◆ **RAW RECORDS**:
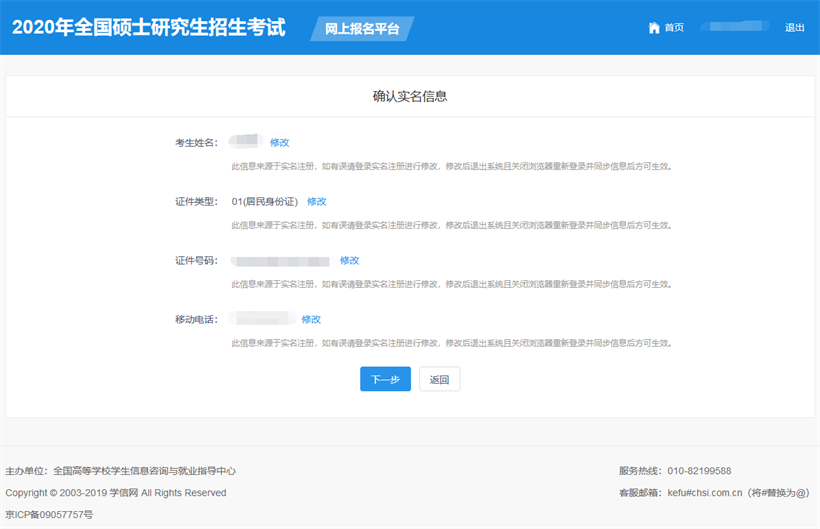Click the blurred username in the header
This screenshot has height=529, width=820.
pos(733,27)
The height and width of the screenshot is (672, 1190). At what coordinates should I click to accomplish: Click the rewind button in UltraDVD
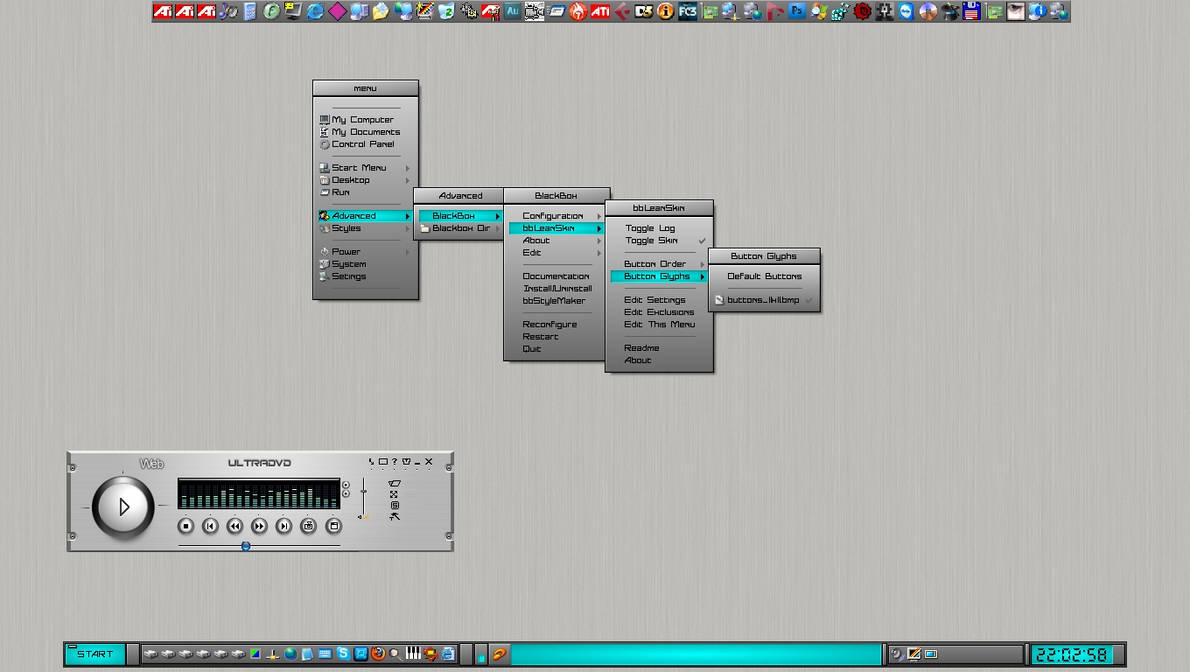coord(235,526)
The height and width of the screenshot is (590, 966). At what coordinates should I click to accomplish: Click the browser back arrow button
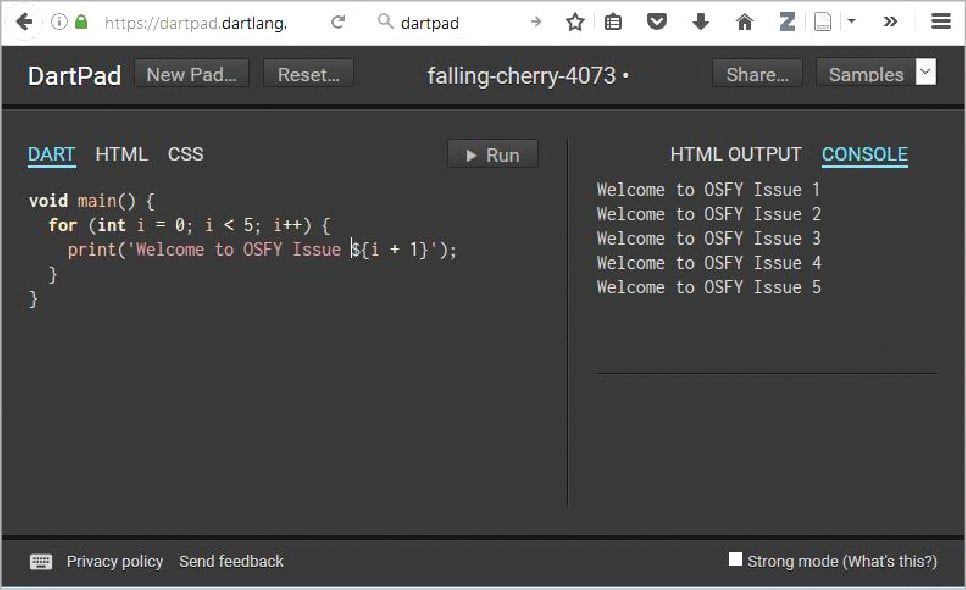(x=24, y=22)
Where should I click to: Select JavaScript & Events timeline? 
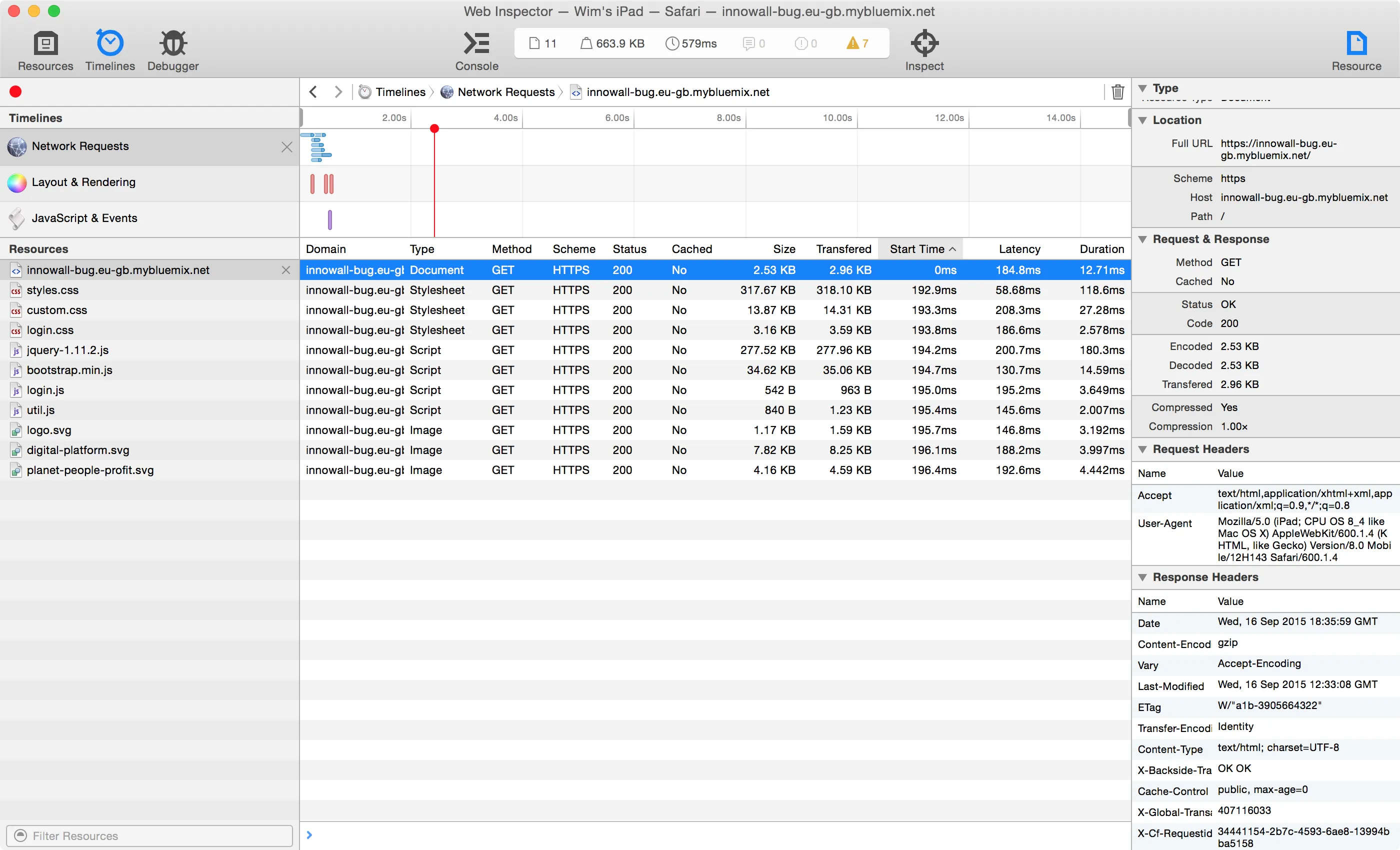pos(84,218)
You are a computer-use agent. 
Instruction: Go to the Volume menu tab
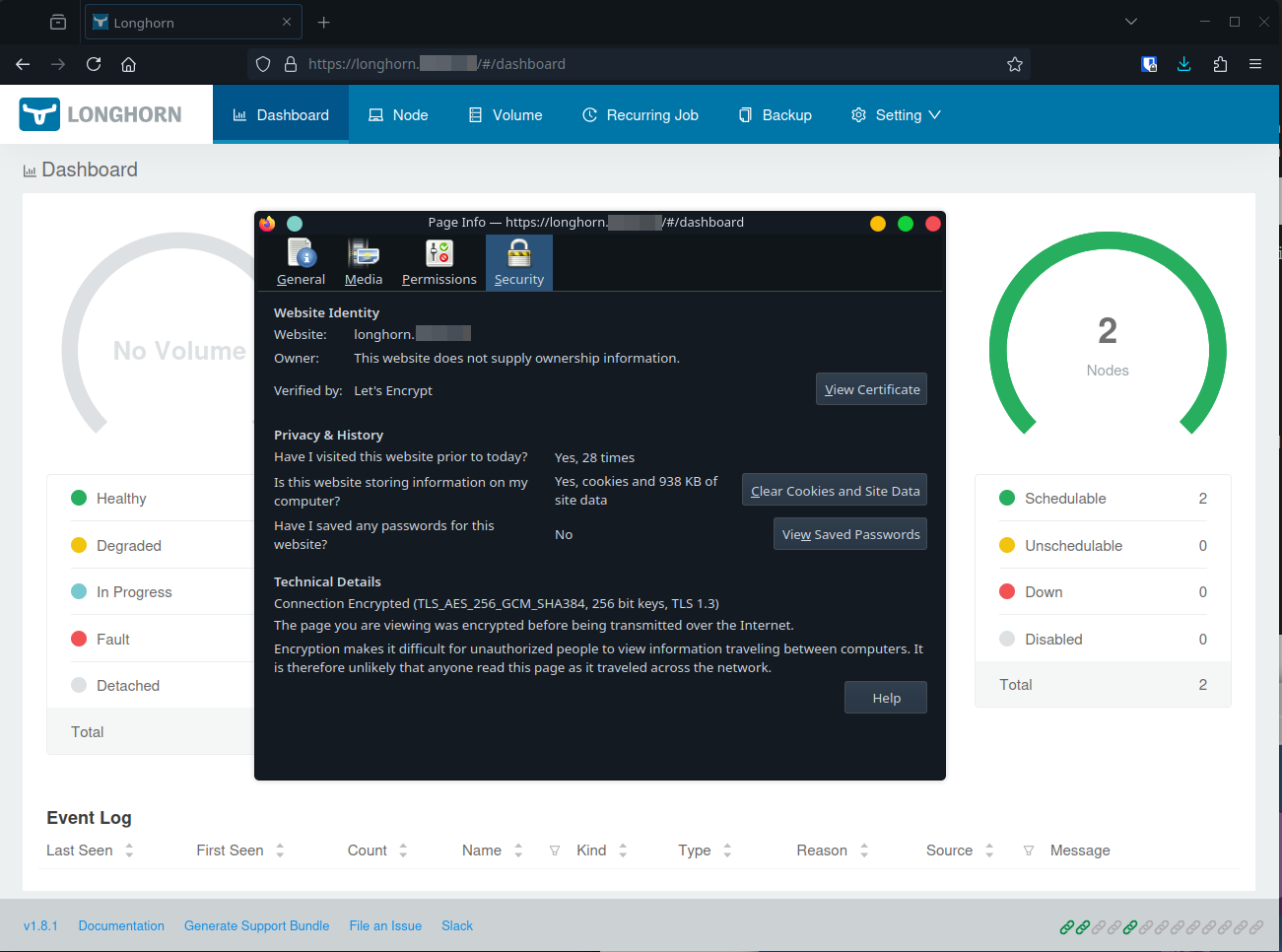pos(506,115)
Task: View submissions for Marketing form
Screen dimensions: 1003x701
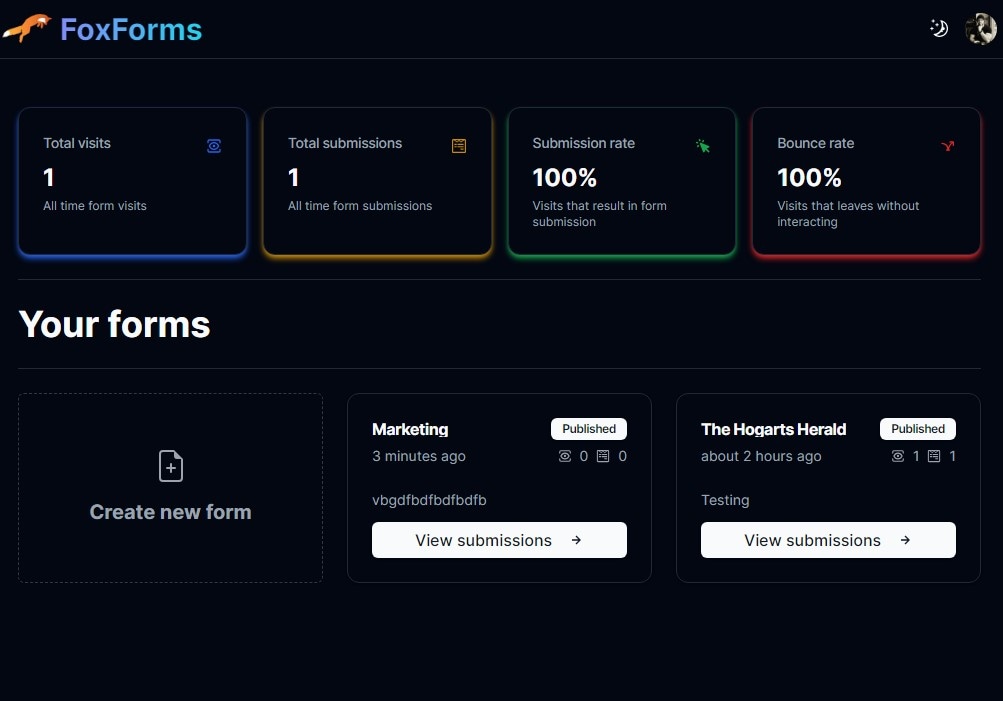Action: tap(499, 540)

◆ **STATED PROBLEM**:
Gather every line in the items above that contains the word "screenshot", treating uppercase and lowercase as different.

◆ **ANSWER FOR THIS EXERCISE**:
This screenshot has height=529, width=820.
The height and width of the screenshot is (672, 1190). At what coordinates should I click to accomplish: Click the rewind button in UltraDVD
The height and width of the screenshot is (590, 966). At what coordinates should I click to accomplish: Click the browser back arrow button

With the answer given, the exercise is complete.